Thomé stresses the importance of the study being well thought-out,  conducted only by Brazilian researchers and published in a well-reputed journal, simply because it is a good idea in need of wider exposure. “In our field, we suffer from a shortage of hypotheses; now it is imperative that we all embrace this one,” she comments. But it will still need to be tested to become established.

“New hypotheses are important for enriching the discussion,” says Fabio Raposo do Amaral, a biologist at the Diadema campus of the Federal University of São Paulo (Unifesp). In his opinion, future studies will need more species and a broader range of genetic material. “I wonder if that data set has the statistical power to explore the events in question, with the necessary degree of precision to separate periods that differ by only a few thousand years—precision that probably only genomic data can provide,” he comments. Batalha was involved in testing historical scenarios for how populations were sustained, based on coalescent theory, which infers DNA modifications by looking backwards in time from the present. He concurs that “these analyses call for more markers.” Even if researchers see a reliable sign, he agrees that the use of several strands of DNA would strengthen the hypothesis raised in the PNAS paper. “We may never know what happened in the Atlantic Forest, but we’re adding more pieces to the puzzle,” he says.

Scientific articles
BATALHA-FILHO, H. & MIYAKI, C. Late Pleistocene divergence and postglacial expansion in the Brazilian Atlantic Forest: multilocus phylogeography of Rhopias gularis (Aves: Passeriformes). Journal of Zoological Systematics and Evolutionary Research. On-line. January 11, 2016.

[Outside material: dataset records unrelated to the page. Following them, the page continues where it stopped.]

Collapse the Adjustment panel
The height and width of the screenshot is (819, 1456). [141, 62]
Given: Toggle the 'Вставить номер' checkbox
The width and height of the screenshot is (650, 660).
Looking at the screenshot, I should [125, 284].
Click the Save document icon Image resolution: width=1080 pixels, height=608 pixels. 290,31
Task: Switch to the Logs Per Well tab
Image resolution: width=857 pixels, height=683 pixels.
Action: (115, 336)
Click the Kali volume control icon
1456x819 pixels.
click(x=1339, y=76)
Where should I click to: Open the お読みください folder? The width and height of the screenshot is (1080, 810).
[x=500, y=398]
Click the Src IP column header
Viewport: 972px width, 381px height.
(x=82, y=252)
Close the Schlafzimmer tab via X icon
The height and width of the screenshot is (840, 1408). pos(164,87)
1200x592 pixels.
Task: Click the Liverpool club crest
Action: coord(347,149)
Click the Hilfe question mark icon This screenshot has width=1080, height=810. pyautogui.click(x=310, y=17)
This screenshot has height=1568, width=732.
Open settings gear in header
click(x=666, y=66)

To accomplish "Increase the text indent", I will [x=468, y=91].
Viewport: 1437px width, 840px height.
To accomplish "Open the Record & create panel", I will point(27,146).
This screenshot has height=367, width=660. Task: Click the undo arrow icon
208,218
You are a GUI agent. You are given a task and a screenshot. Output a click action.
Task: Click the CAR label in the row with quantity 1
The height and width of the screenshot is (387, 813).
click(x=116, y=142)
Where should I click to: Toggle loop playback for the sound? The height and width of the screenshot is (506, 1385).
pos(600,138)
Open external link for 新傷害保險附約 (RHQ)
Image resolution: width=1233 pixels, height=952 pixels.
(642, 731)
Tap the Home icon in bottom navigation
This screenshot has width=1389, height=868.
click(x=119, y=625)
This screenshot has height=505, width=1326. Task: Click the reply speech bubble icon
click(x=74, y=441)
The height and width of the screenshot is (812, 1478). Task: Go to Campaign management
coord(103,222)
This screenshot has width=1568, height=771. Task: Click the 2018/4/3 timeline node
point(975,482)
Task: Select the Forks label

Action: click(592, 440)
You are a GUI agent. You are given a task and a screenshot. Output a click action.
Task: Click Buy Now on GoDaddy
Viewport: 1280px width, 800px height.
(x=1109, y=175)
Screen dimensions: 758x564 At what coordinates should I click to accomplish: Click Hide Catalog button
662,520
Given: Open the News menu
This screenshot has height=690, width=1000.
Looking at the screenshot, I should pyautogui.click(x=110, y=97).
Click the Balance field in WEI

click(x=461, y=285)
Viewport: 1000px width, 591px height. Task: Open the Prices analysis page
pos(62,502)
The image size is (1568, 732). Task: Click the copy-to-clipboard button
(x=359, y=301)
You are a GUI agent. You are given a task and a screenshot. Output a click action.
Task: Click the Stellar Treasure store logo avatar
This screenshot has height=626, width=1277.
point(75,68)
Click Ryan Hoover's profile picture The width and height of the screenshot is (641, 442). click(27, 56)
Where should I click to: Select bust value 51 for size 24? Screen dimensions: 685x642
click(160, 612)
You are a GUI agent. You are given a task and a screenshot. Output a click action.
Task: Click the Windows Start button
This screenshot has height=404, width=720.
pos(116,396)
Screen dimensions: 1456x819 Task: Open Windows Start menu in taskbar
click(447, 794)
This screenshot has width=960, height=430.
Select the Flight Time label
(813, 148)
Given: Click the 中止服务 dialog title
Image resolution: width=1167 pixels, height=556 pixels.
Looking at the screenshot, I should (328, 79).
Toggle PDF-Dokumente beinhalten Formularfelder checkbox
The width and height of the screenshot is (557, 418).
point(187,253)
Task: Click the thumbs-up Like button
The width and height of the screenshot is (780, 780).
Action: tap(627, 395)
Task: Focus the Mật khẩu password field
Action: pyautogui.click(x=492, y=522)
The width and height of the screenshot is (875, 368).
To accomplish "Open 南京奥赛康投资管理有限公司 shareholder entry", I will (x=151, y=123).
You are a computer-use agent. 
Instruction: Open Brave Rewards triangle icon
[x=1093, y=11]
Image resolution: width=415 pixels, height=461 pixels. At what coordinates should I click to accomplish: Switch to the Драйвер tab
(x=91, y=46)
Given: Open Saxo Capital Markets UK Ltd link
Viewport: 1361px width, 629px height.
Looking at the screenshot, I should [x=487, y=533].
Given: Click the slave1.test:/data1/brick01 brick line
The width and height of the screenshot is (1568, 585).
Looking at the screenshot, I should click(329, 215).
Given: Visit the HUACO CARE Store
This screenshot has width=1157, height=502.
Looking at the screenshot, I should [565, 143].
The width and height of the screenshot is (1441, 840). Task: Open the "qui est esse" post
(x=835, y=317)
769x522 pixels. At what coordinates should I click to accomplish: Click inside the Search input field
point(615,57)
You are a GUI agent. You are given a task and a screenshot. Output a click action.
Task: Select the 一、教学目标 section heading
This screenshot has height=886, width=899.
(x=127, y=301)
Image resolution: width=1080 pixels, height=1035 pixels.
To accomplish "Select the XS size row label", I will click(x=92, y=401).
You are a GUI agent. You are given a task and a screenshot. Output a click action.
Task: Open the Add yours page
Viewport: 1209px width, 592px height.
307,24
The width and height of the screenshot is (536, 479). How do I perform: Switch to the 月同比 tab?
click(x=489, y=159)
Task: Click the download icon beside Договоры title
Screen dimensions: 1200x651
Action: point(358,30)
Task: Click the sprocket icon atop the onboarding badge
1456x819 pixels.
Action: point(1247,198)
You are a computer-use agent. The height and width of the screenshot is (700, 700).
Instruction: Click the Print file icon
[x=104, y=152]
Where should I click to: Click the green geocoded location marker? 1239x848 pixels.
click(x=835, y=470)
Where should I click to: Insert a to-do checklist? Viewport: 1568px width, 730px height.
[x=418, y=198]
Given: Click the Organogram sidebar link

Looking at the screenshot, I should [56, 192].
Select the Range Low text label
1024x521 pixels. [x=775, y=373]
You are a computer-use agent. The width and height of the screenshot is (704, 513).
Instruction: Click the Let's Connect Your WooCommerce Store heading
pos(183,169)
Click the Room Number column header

FREITAS, A. G. de et al. Pollen grains in quaternary sediments from the Campos Basin, state of Rio de Janeiro, Brazil: Core BU-91-GL-05. Acta Botanica Brasilica. V. 27, No. 4, p. 761-72. October/December 2013.
LEITE, Y. L. R. et al. Neotropical forest expansion during the last glacial period challenges refuge hypothesis. PNAS. V. 113, No. 4, p. 1008-13. January 26, 2016.
THOMÉ, M. T. C. et al. Barriers, rather than refugia, underlie the origin of diversity in toads endemic to the Brazilian Atlantic Forest. Molecular Ecology. V. 23, No. 24, p. 6152-64. November 24, 2014.